§ DIRECTION: Copy the lines of the material starting at the line that contains "y). The image size is (1920, 1080)." and ending at the line that contains "Image resolution: width=2560", renaming "screenshot" to "screen capture" and leaving everything else unchanged.

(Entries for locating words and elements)
** Begin **
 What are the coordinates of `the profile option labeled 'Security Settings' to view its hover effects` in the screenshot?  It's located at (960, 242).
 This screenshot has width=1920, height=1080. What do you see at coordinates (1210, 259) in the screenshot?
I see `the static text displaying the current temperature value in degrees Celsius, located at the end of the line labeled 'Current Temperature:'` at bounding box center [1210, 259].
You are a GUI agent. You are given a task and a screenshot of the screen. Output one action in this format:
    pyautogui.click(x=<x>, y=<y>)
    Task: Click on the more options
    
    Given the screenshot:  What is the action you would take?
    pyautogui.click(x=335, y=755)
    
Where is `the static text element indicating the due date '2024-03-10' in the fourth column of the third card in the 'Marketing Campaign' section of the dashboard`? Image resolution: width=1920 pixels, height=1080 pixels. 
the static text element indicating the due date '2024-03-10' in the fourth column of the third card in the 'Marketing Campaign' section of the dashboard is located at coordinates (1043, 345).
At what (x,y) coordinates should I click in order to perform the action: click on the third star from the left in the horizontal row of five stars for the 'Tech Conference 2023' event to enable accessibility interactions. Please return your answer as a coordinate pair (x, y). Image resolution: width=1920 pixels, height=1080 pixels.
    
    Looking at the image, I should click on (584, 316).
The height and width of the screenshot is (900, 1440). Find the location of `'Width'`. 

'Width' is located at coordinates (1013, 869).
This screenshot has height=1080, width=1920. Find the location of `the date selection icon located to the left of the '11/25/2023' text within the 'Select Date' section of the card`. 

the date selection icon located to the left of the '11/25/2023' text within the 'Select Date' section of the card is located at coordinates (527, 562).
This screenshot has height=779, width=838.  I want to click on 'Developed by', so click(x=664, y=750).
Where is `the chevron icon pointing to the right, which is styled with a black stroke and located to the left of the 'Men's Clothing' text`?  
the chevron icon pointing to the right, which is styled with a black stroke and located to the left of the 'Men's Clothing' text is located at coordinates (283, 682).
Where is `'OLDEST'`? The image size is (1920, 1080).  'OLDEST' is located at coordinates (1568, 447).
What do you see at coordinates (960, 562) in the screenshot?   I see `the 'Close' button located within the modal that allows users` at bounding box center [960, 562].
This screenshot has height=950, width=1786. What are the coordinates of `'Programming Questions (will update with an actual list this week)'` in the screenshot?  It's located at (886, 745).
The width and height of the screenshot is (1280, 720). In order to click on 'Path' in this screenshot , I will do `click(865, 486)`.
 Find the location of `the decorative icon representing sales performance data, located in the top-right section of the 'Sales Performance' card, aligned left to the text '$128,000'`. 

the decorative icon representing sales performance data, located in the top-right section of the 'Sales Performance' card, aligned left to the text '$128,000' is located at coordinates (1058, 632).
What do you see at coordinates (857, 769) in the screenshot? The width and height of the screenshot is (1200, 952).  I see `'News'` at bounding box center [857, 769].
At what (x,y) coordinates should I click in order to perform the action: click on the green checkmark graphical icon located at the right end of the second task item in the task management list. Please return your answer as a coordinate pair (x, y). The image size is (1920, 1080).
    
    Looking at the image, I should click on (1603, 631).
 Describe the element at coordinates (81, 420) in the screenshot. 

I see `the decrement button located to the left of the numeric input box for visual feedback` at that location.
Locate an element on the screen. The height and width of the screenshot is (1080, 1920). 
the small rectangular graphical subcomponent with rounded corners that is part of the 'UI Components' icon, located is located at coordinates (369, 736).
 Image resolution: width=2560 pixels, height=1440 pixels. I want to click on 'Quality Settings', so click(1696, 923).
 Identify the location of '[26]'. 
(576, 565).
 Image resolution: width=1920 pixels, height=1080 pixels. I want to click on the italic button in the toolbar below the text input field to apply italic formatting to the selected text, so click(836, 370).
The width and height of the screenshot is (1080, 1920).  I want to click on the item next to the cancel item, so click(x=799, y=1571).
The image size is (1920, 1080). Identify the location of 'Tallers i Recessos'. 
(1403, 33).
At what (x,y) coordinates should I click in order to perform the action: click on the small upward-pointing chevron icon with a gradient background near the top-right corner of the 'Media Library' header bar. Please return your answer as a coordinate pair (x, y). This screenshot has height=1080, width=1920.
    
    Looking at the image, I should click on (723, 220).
** End **
§ OUTPUT FOR THIS TASK:
At what (x,y) coordinates should I click in order to perform the action: click on the green checkmark graphical icon located at the right end of the second task item in the task management list. Please return your answer as a coordinate pair (x, y). The image size is (1920, 1080).
    
    Looking at the image, I should click on (1603, 631).
 Describe the element at coordinates (81, 420) in the screen capture. 

I see `the decrement button located to the left of the numeric input box for visual feedback` at that location.
Locate an element on the screen. The height and width of the screen capture is (1080, 1920). 
the small rectangular graphical subcomponent with rounded corners that is part of the 'UI Components' icon, located is located at coordinates (369, 736).
 Image resolution: width=2560 pixels, height=1440 pixels. I want to click on 'Quality Settings', so click(1696, 923).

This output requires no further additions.